* **WORK REQUEST**:
An exact copy of the data below is needed; please leave out any pictures.

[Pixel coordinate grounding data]

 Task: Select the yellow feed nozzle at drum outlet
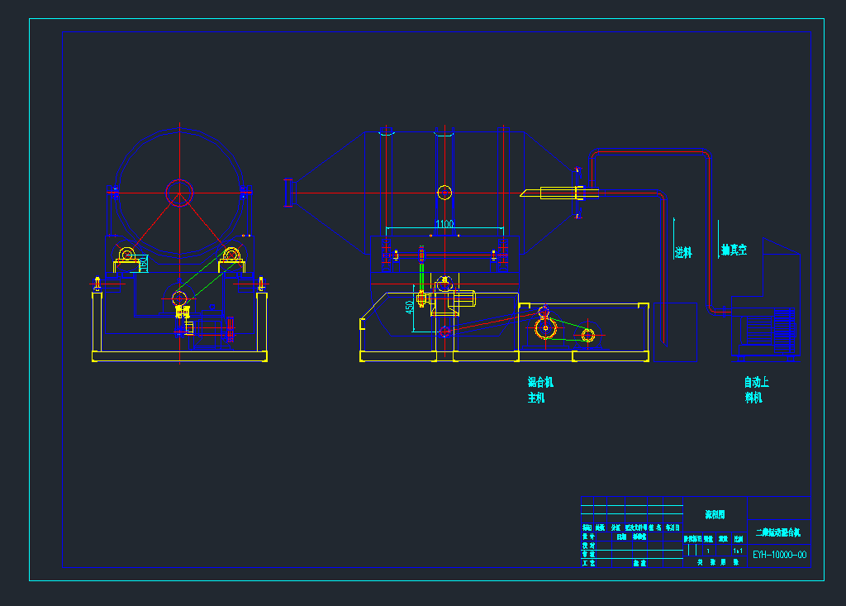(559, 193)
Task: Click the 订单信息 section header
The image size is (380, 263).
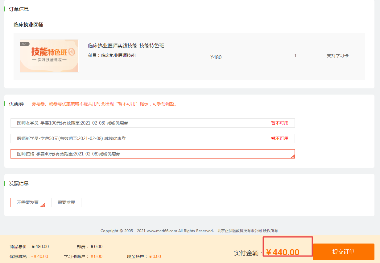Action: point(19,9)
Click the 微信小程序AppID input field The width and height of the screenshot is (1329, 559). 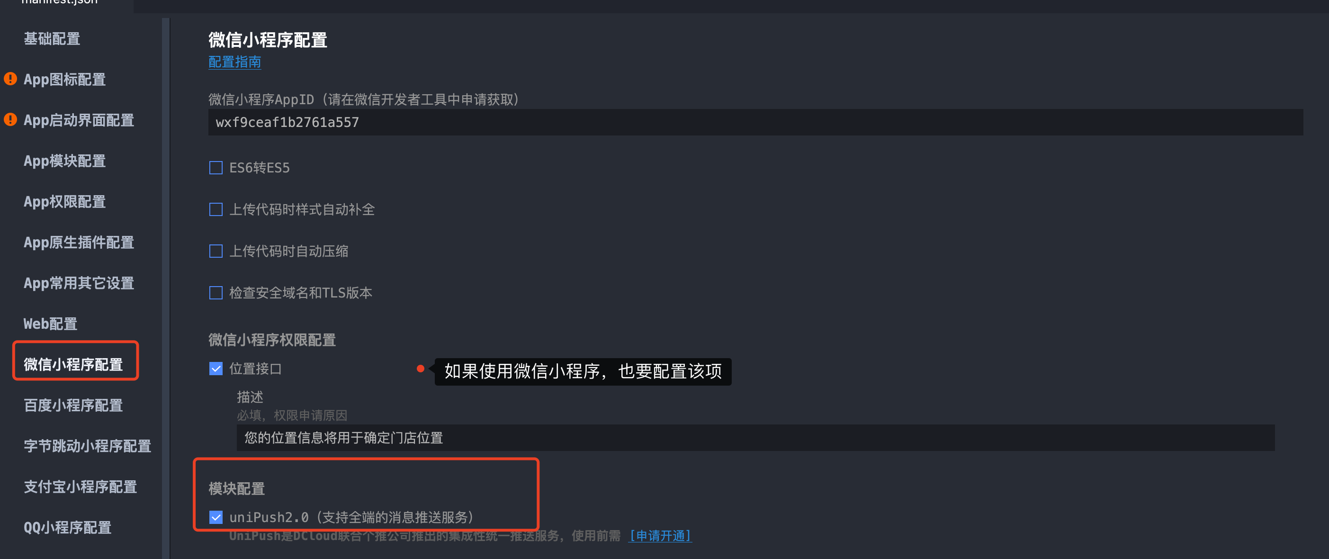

* **OUTPUT BELOW**:
 Task: Select the yellow feed nozzle at drum outlet
(559, 193)
Task: Click the 订单信息 section header
The image size is (380, 263).
Action: point(19,9)
Click the 微信小程序AppID input field The width and height of the screenshot is (1329, 559). 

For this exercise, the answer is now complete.